Your task is to copy every record exactly.

:::::

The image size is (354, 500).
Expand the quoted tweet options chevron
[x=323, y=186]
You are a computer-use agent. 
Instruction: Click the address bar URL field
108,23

:::::

» **Task result**
The image size is (354, 500).
Expand the quoted tweet options chevron
[x=323, y=186]
You are a computer-use agent. 
Instruction: Click the address bar URL field
108,23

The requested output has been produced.